M & A activity makes outperformance harder

van-eyk/fund-managers/fund-manager/government/chief-executive/

9 February 2007
| By Darin Tyson-Chan |

The increase in merger and acquisition activity across the globe is making it significantly more difficult for fund managers to outperform their respective markets, according to the head of a leading research company.

This recent development has meant fund managers now have to monitor both poorly performing stocks along with solid performers in order to deliver above benchmark returns.

“Fund managers have found it hard to outperform in the last 12 months because they’ve forgotten about the companies they wouldn’t normally invest in and are way underweight in,” van Eyk chief executive Stephen van Eyk said, speaking at a Financial Services Partners conference.

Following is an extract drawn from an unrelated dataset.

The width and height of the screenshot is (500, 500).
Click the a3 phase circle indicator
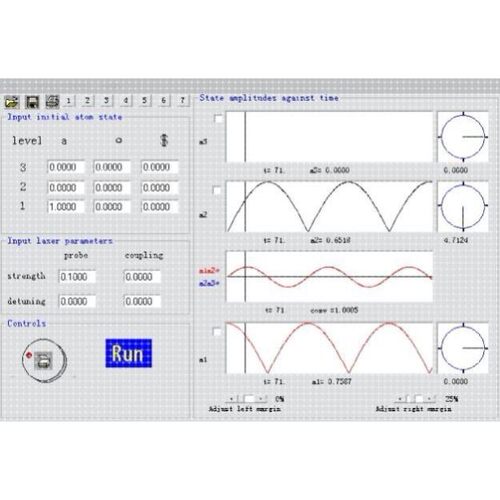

“These are the companies being picked off in this merger and acquisition activity, so now they’re having to watch their underweights very closely as well as the overweights that they think are the really good stocks,” he added.

Van Eyk feels the current market environment is also presenting a challenge for investors, as trying to select a fund manager with strategies to take advantage of this phenomenon is extremely difficult.

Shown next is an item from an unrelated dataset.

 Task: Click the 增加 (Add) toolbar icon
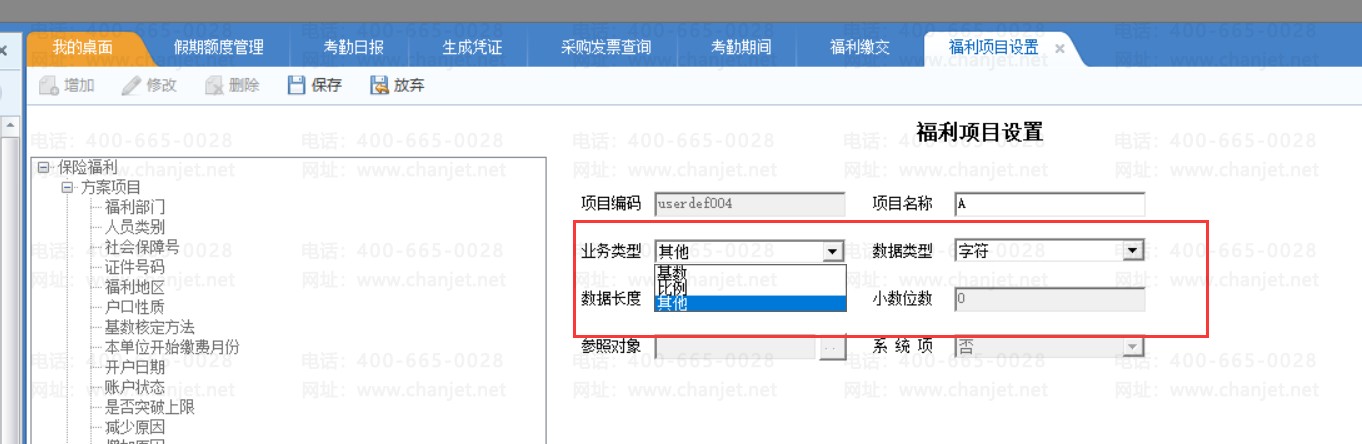(48, 86)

“What manager would you pick that would have a position in those stocks that are being taken over?” van Eyk asked.

“You could say that some stocks that have been taken over have gone up in sympathy just in case they were going to get taken over, so I suppose it would be a value strategy, favouring value, lower grade companies. There are some managers who have just got lucky and hit it,” he said.

While many investors would not categorise Qantas in the category of a company van Eyk described, he felt the company’s recent characteristics made it a good match.

“It wasn’t a boomer and Qantas had been trying to outsource bits of its operation, with all of the controversy of having its maintenance done overseas … but if the Government continually steps in and says, ‘No you can’t do that’, the company will actually get taken out,” van Eyk said.